[Saved entries]
•••••

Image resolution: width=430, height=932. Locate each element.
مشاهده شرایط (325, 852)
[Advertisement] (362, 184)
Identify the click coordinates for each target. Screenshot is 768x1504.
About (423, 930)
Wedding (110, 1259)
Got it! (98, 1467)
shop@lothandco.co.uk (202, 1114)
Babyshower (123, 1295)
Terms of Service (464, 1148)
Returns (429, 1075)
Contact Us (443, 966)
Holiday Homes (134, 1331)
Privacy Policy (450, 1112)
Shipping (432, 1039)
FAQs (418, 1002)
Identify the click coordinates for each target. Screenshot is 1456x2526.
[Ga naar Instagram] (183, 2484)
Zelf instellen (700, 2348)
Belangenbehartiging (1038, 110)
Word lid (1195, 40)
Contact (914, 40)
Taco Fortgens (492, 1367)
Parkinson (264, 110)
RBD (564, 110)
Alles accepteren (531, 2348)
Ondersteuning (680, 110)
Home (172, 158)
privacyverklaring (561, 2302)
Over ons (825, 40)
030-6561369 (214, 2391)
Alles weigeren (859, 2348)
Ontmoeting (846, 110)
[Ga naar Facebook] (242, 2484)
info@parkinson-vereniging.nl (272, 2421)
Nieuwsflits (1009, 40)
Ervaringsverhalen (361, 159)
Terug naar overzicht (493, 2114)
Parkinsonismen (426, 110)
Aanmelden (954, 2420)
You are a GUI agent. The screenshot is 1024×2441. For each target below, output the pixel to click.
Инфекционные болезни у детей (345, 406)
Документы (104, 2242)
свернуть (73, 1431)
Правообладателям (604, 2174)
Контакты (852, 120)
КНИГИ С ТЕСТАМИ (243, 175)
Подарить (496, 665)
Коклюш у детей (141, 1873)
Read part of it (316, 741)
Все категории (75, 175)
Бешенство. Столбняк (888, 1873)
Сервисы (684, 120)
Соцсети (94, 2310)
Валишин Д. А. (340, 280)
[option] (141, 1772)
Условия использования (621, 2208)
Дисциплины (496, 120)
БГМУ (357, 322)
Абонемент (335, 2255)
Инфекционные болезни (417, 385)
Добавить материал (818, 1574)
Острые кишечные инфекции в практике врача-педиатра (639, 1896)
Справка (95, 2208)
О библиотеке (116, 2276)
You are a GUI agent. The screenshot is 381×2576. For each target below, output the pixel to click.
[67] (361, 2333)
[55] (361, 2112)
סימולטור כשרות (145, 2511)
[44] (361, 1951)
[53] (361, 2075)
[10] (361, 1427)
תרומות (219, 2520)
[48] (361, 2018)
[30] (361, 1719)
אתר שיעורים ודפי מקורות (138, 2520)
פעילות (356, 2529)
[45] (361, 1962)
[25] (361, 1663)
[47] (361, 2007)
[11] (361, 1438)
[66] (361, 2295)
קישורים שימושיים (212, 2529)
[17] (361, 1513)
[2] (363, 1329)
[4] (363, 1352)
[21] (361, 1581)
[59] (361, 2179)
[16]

•••••

■ **Exercise goal**
Take every line from the data above that holds "детей" and copy it out.

■ **Result below**
Инфекционные болезни у детей (345, 406)
Коклюш у детей (141, 1873)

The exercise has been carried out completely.